## PAGE EXTRACT:

====

House debates

Monday, 19 June 2023

Bills

Nature Repair Market Bill 2023, Nature Repair Market (Consequential Amendments) Bill 2023; Second Reading

7:03 pm

Photo of Shayne NeumannShayne Neumann (Blair, Australian Labor Party) Share this | Hansard source

I'm pleased to speak on the Nature Repair Market Bill 2023 and the Nature Repair Market (Consequential Amendments) Bill 2023. Somewhere between Prime Minister John Howard and Prime Minister Tony Abbott, the Liberal Party and National Party stopped believing in markets. They once believed in taking action on climate change by pricing carbon. I listened carefully to those opposite, all the way through this debate, constantly railing against the concept of a market. These are the Liberal and National parties, who claim they're the parties of private enterprise and the market. But it's the Labor party who wants to take action on climate change through the safeguard mechanism. We did when we were last in government. The Labor Party, through this particular legislation before the chamber, is wanting to engage in nature repair through a market-based mechanism. But those opposite cannot bring themselves to believe in the market, which is a great irony for the party of Menzies, Fraser and Howard. The Liberal and National parties somehow cannot believe in the market and cannot believe in taking action to create a market, yet when they were in government previously, legislation not dissimilar to this was something they once believed in. They've had a sort of Damascus Road conversion experience in reverse on this particular legislation in the last 12 months or so, but on taking action on the environment and taking action on carbon pollution by using a market mechanism—somewhere in the last decade and a half they did it. They lost their faith in the market.

We are the Labor Party, the party of the collective and solidarity. We are the party of the market, and this particular legislation is taking action on the environment and nature repair using a market-based mechanism. For those who listen, when you hear the platitudes and the sermonising from those opposite about the market, look at what they actually do and how they actually vote, rather than what they say. Actions speak a lot louder than words when it comes to those opposite. The Albanese Labor government wants to make it easier for people to invest in activities that help repair nature. To that end this landmark legislation would create a national framework for a world-first, voluntary national biodiversity market. We want to protect our environment from destruction.

====

## TASKS:
(A) According to the speech, what would the legislation create?
(B) Reproduce the speech word for word from "We are the Labor" up to and including "environment from destruction.".

## DATASET EXTRACT:
====

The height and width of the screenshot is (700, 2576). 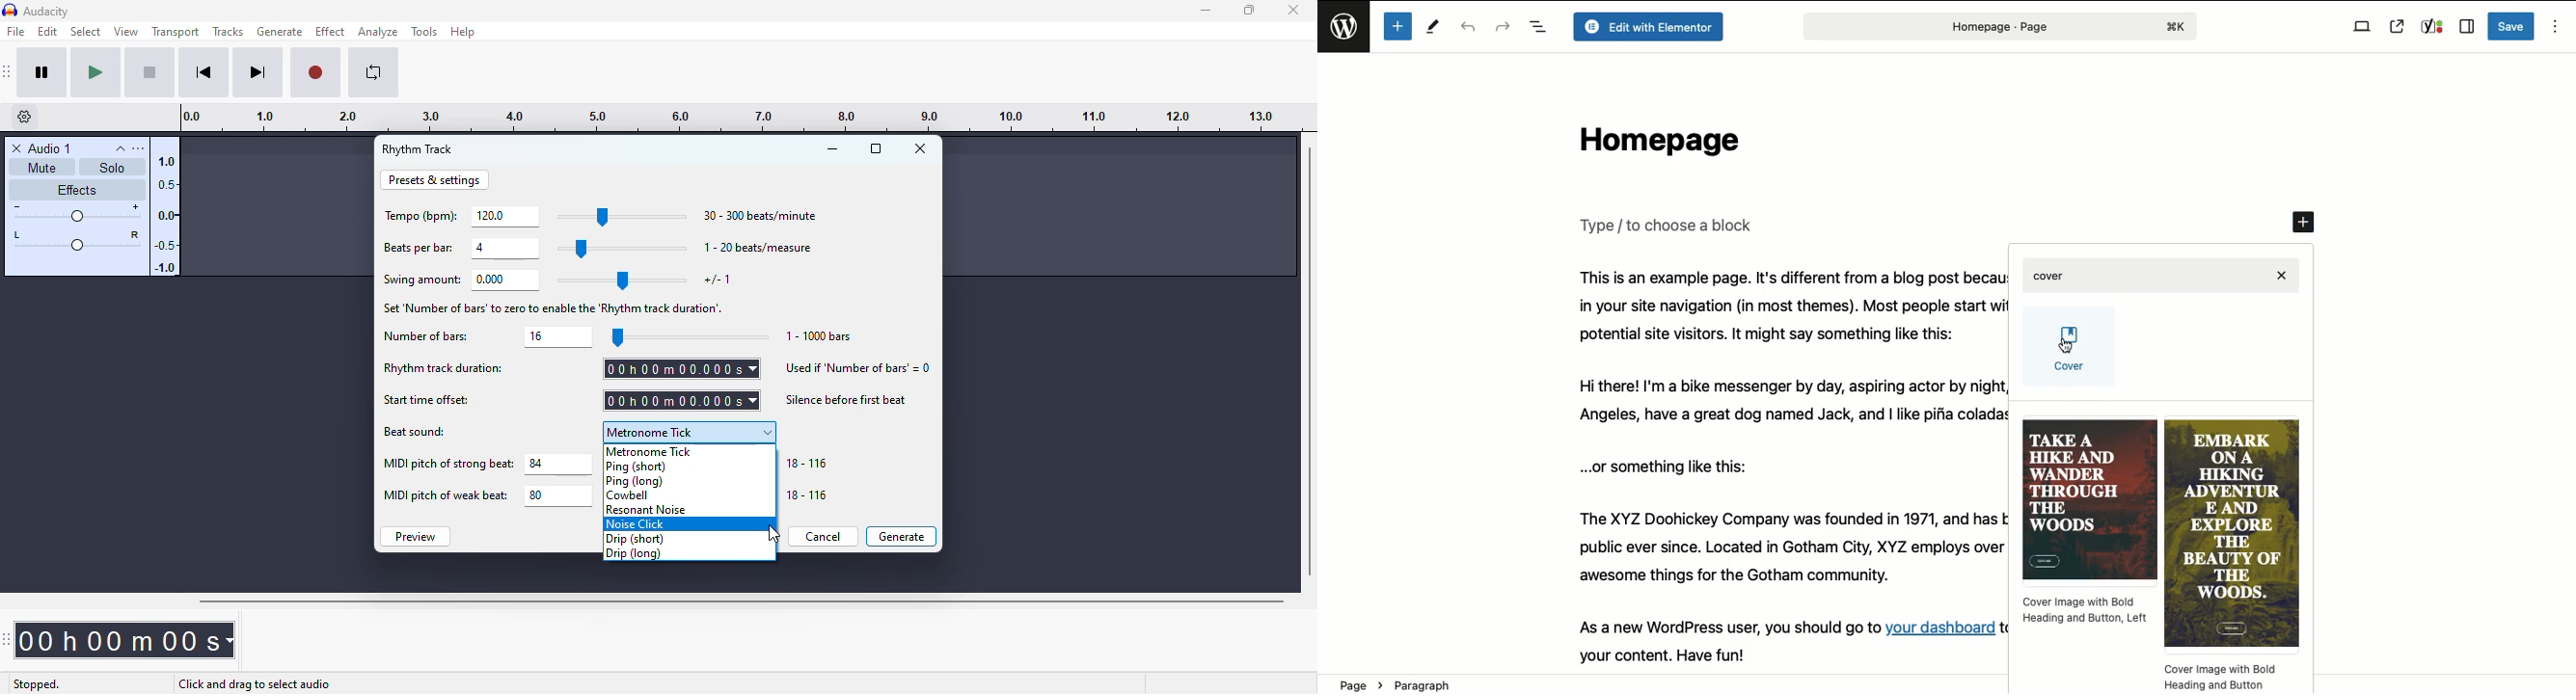 I want to click on used if 'number of bars'=0, so click(x=858, y=367).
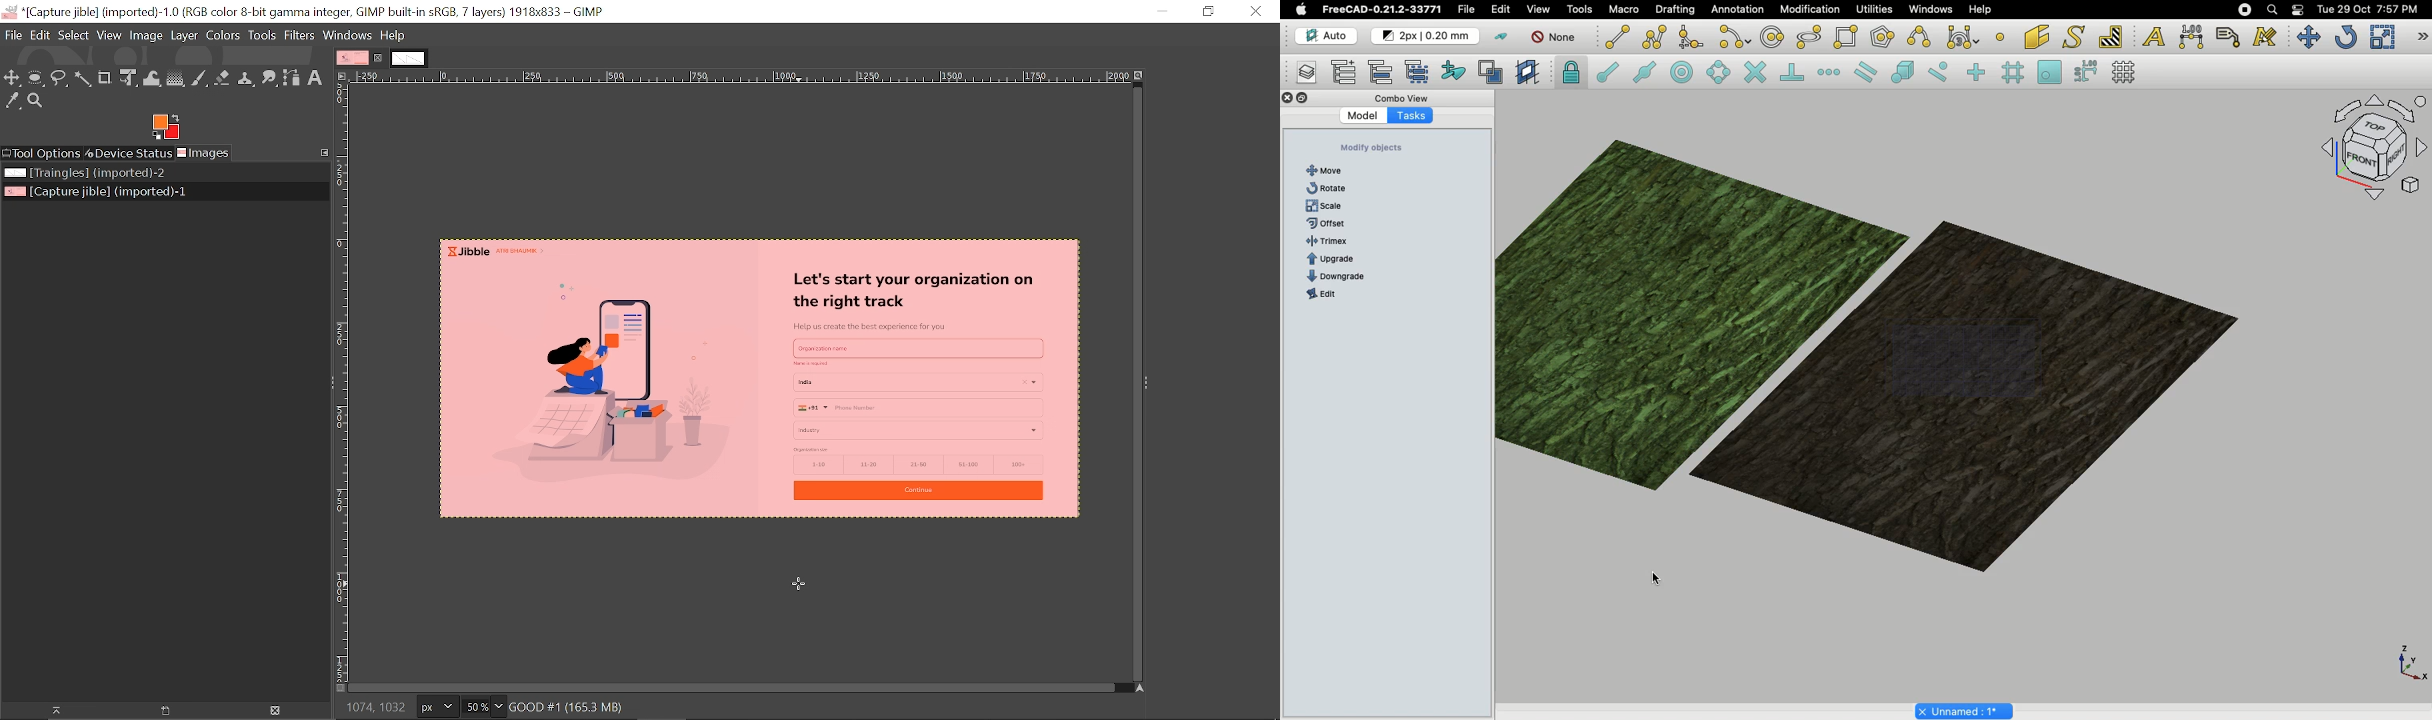  Describe the element at coordinates (127, 154) in the screenshot. I see `Device status` at that location.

====

## TASK ANSWERS:
(A) A national framework for a world-first, voluntary national biodiversity market.

(B)
We are the Labor Party, the party of the collective and solidarity. We are the party of the market, and this particular legislation is taking action on the environment and nature repair using a market-based mechanism. For those who listen, when you hear the platitudes and the sermonising from those opposite about the market, look at what they actually do and how they actually vote, rather than what they say. Actions speak a lot louder than words when it comes to those opposite. The Albanese Labor government wants to make it easier for people to invest in activities that help repair nature. To that end this landmark legislation would create a national framework for a world-first, voluntary national biodiversity market. We want to protect our environment from destruction.